FIG. 1 shows the situation before coupling. In this case point 26 is directly below the bottom 19, but bag 16 is still completely sealed off.
FIG. 2 shows the situation when container bag unit 15 is placed without force on accommodation sleeve 13. The stop is formed through contact of the bottom side of piercing piece 23 with the top side of accommodation sleeve 13. When further pressure is exerted the bottom side of piercing piece 23, which is resting against accommodation sleeve 13, will be forced into position relative to sleeve 20. In this case the break connection 24 is first destroyed, and point 26 pierces bottom 19. In the course of this the piercing piece 23 shoots off into the bag 16, as shown in FIG. 3. On further movement, the parts of break connection 24 remaining on sleeve 20 snap into groove 14, so that a snap connection is obtained. The presence of flange 22 facilitates the placing of the container bag unit on the dispensing device.
Any plastic material known in the prior art can be used for the bag 16. The seine applies to the coupling means. It is, however, preferable to use parts which are easily connected to each other. For example, the bag can be made of high-density polyethylene and the sleeve of low-density polyethylene, materials which are relatively easily welded to each other. It is possible here that the piercing piece may not be sharp enough to pierce the bag, particularly if the bag is made of a laminate in which the outer layer is made of polyethylene. In such a case the piercing piece must be made of a much more rigid material.
FIG. 4 shows the container bag ready for transportation, with the sleeve welded onto it. The piercing means are fitted in said sleeve.
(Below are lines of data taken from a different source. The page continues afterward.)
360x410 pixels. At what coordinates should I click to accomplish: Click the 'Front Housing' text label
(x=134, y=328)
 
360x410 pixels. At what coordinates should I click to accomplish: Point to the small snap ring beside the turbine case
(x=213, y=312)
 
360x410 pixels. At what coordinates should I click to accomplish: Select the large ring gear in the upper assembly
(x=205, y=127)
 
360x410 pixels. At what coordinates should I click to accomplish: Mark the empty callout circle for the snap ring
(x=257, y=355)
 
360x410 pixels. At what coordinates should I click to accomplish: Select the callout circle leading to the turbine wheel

Although the invention is described above with reference to one embodiment, it must be understood that numerous modifications can be made to it without going beyond the scope of the present application. In particular, as regards the actual pumping part, the dispensing device can be designed in any other way known in the prior art. Besides, as already stated above, the piercing point 26 can be a different part from sleeve 20. In such a case measures must be taken to hold piercing piece 23 inside sleeve 20. This can be achieved by, for example, a slightly clamping connection, or by fitting a peripheral edge below piercing piece 23 or peripheral projections in sleeve 20.
It is clear from the above that the piercing piece is used only once.